反ワクチン運動の危険な展開
新生児に必要なビタミンK投与を拒否する親も出てきたが、赤ちゃんに深刻なダメージをもたらしかねない
子供を守る 狂信的なワクチン敵視で犠牲になるのは—— Bigstock
予防接種を拒否する反ワクチン運動が、たちの悪い展開をみせている。信じられないことだが、クリス・ムーニーが米評論誌マザー・ジョーンズに書いた記事によれば、分別のない親たちが子供への予防接種だけでなくビタミンKの接種まで拒否し始めているという。ビタミンKの投与は、新生児に対する標準的なケアとして60年代から行われてきたものだ。
そのため、乳児ビタミンK欠乏性出血症にかかった赤ちゃんを連れて、救急外来にかかる親たちが出てきているという。「珍しい疾患だが、血液凝固作用のあるビタミンKが赤ちゃんの体内に十分にないため起こる」と、ムーニーは書く。「乳児ビタミンK欠乏性出血症にかかると体のさまざまな部分で出血しやすくなり、頭蓋内出血が起こることもある」。頭蓋内出血は脳損傷を引き起こす可能性があり、場合によっては死に至る。

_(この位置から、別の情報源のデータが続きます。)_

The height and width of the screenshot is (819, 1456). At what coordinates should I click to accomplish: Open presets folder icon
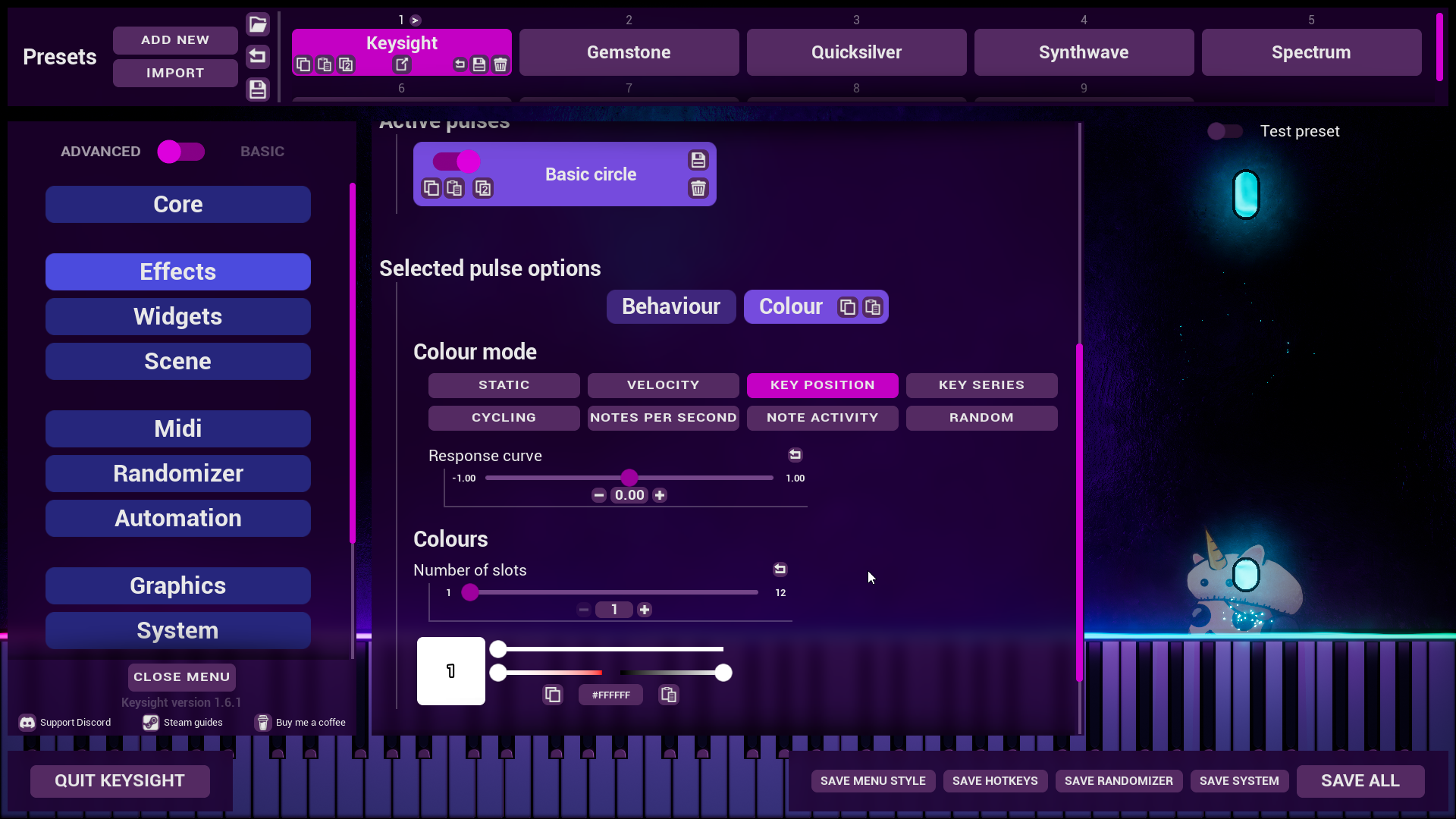point(258,24)
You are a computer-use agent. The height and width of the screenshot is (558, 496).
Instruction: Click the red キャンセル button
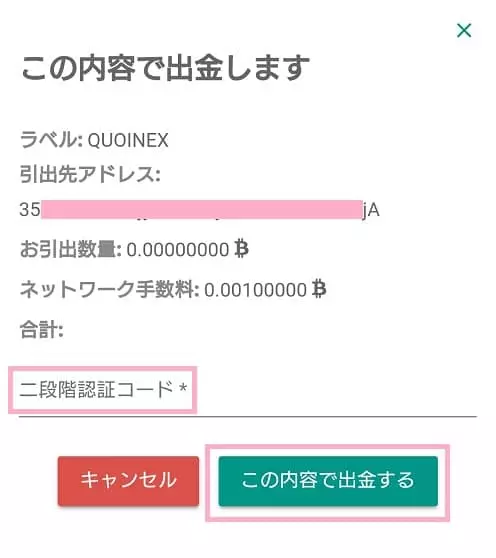(128, 481)
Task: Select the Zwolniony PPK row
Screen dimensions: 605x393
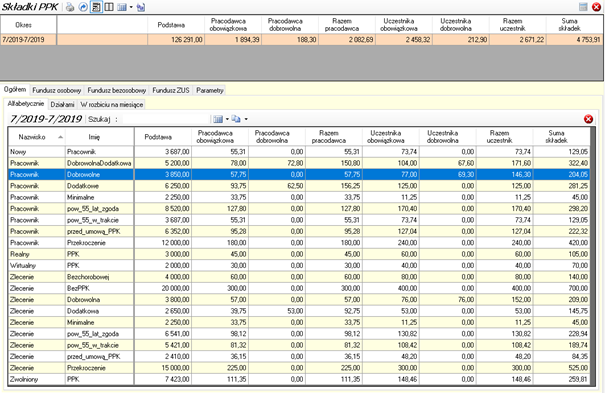Action: [x=299, y=379]
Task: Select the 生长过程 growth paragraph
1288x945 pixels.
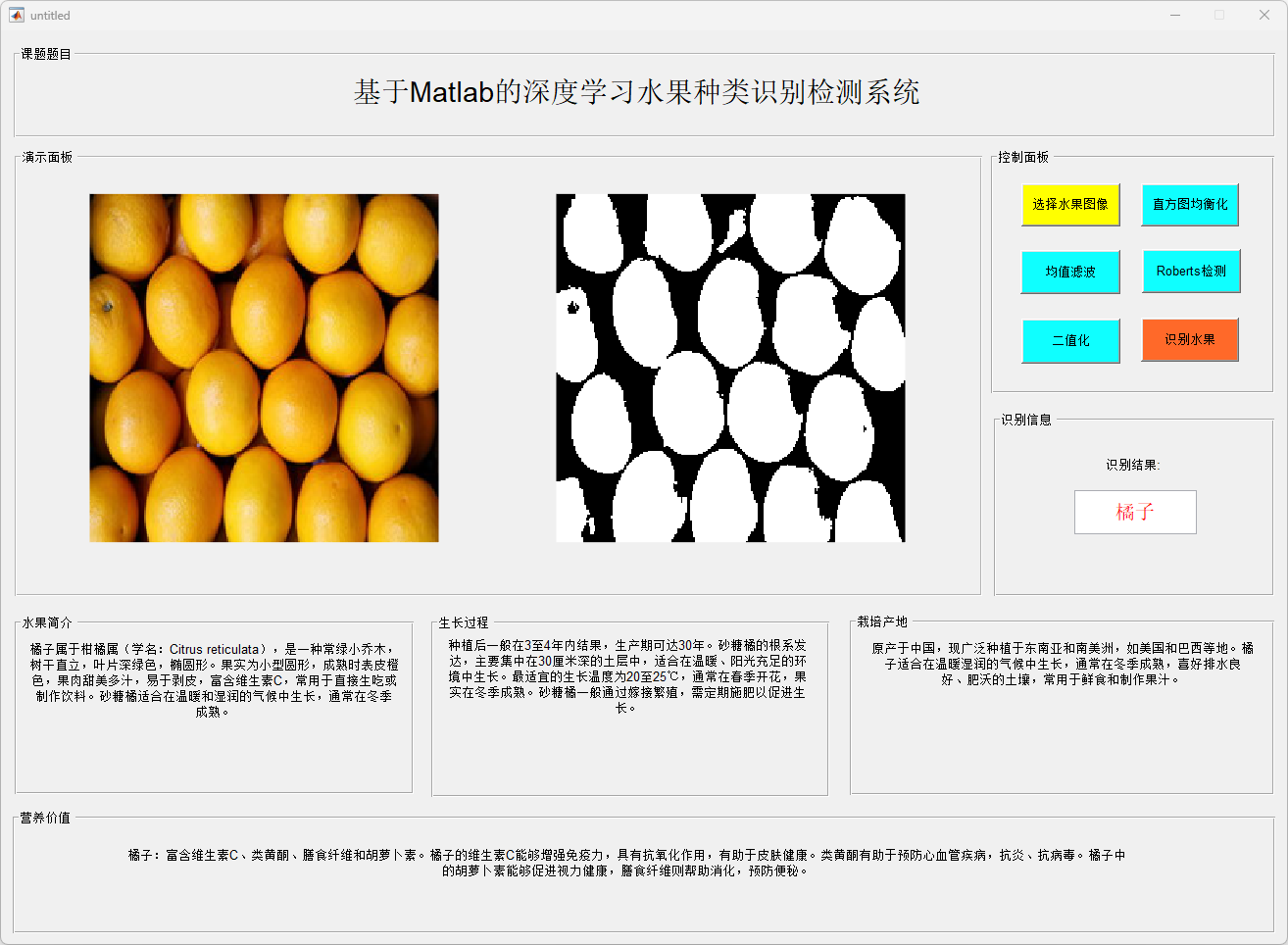Action: click(x=627, y=676)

この問題が注目されたのは今年5月、トム・ウィレモンがテネシアン紙に書いた記事がきっかけだ。記事によれば、わずか8カ月間で7人の赤ちゃん(生後7週〜20週)が、乳児ビタミンK欠乏性出血症で米バンダービルト大学のモンロー・カレルJr.子供病院に入院した。新生児10万人に1人以下という珍しい疾患だが、出生時にビタミンKを注射することを拒否する親のせいで今後は増えていくかもしれない、と医師たちは考えている。
マークとメリッサのノトビツ夫妻がいい例だろう。白血病の原因になると聞いたため、彼らは双子の赤ちゃんにビタミンK注射を受けさせなかった。ウィレモンの記事によれば、「ワクチンの防腐剤と白血病に相関関係があるとした古い研究はある。しかしバンダービルトの医師らによれば、複数の追跡研究でその説は誤りだと証明されている」。